During the trial an interpreter read his declaration whose publication
was forbidden by the Court following a bill passed in France a few days
before. In Italy, on the contrary, Caserio’s declaration was published
as one of the journalists at the trial, the correspondent of the Milan
newspaper ‘La Sera’, was able to write it down in shorthand. Caserio’s
text can’t be compared with Vaillant and Henry’s revolutionary
eloquence, but it reveals his mature judgement and his ability to
express it in a simple and clear way. First of all he talks about his
own experience and the suffering he shared with other proletarians:
hunger, unemployment, forced emigration, pellagra, low salaries, meagre
and bad food, long working hours. On the other hand he saw ‘big shops
full of clothes and woollen fabric as well as storehouses full of wheat
and corn’ and then ‘plenty of people who didn’t need to work and produce
because they lived thanks to the hard work of poor people while they had
huge luxury houses with many rooms, twenty or thirty horses, many
servants and any of the pleasures of life.....’. The comparison between
the two categories made Caserio aware that society was not fair at all,
that’s why he got rid of all the idols and beliefs he had grown up with.
‘I used to believe in God, but when I saw such inequality among human
beings, I realised that it was not God who created men, on the contrary
men have created God in order to keep people ignorant and make them
respect private property’. As concerns the homeland Caserio, who was
compelled to leave first Motta Visconti in order to find a job and then
Italy in order to escape conscription, came to believe that ‘there’s no
homeland for us poor workers.

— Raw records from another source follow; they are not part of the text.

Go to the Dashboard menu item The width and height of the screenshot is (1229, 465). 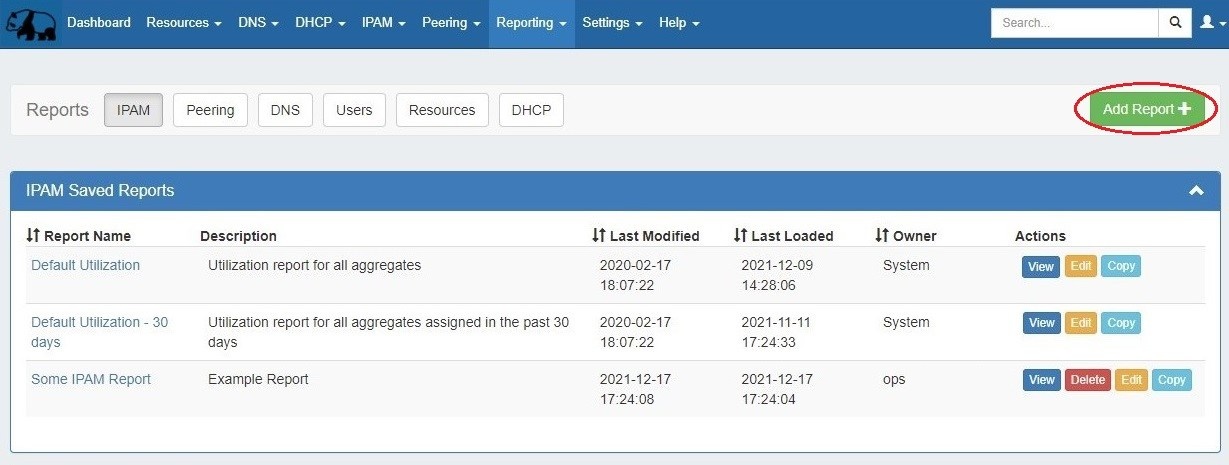click(99, 23)
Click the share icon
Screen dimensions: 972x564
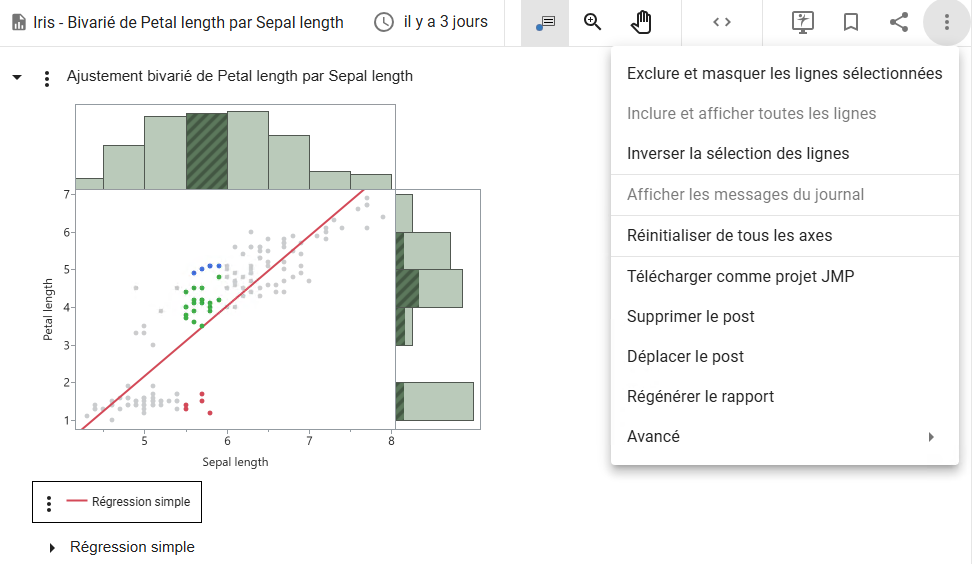click(x=899, y=22)
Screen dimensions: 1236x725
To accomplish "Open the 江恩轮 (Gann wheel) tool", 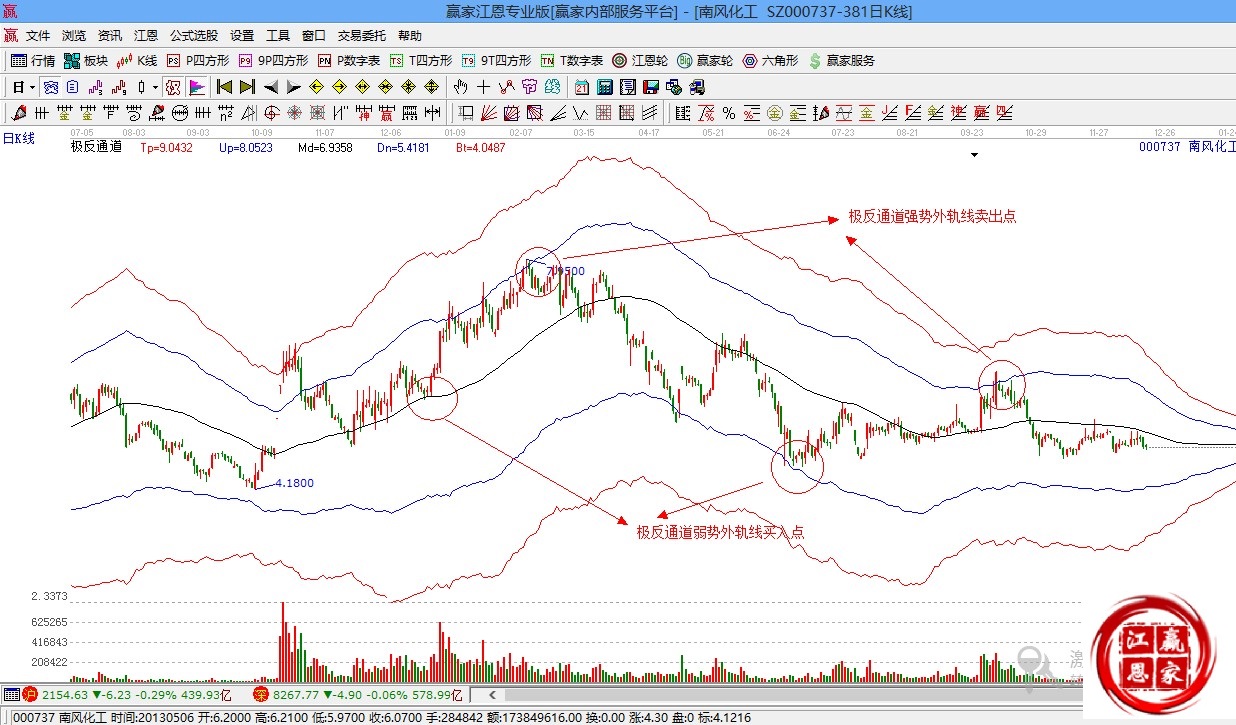I will (x=640, y=61).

Our homeland is the whole world.’ In his
final years what struck him most was Vaillant and Henry’s condemnation,
what disgusted him most were the France-Russia alliance great
celebrations in Paris, Marseilles and Tolone. Caserio didn’t save anyone
among the ruling class, neither kings, presidents of the republic,
generals, ministers, deputies or trade union leaders. And he ended:
‘Members of the jury, you are representatives of bourgeois society; you
want my head? Well, take it, but don’t think you can stop the anarchist
idea’.
The trial lasted just one day, 3rd August 1894, and Caserio was
indifferent to the death sentence. He was ready for that and refused to
sign an appeal to the Court, even although he could have done as at the
beginning of the trial the judge had pronounced an inadmissible speech
aimed at influencing the jury’s final decision. He also refused to sign
any petition for mercy and finally he refused any religious consolation
to such an extent that he claimed he was a Jew in order to avoid the
priest’s insistence.
Here are the first lines of the popular song which made that day famous:
On 16th August
At daybreak
The executioner prepared
The horrible guillotine
The execution was carried out by Deibler, the executioner, who had come
to Lyons for that purpose, exactly at 4.35am, just before dawn. About
three thousand people witnessed it: workers going to or coming from
work, lovers of night life, drunk men, curious persons. Caserio faced
the scaffold with great dignity but when he was next to the guillotine
he jumped with fear, took a step backwards and cried in his dialect: ‘A
voeri no’ (I don’t want), at least so they said. But he soon recovered
and accepted death.
As soon as the execution was over, a little applause came from the crowd
which had been silent until then.
France showed
Her joy
Shouting hurrah for the executioner
Who cut off his head.
At that very moment a prisoner in St Paul Prison shouted: ‘Hurrah for
Anarchy, damn Deibler’.
The prisoner, a poor thief, was soon identified and put in chains.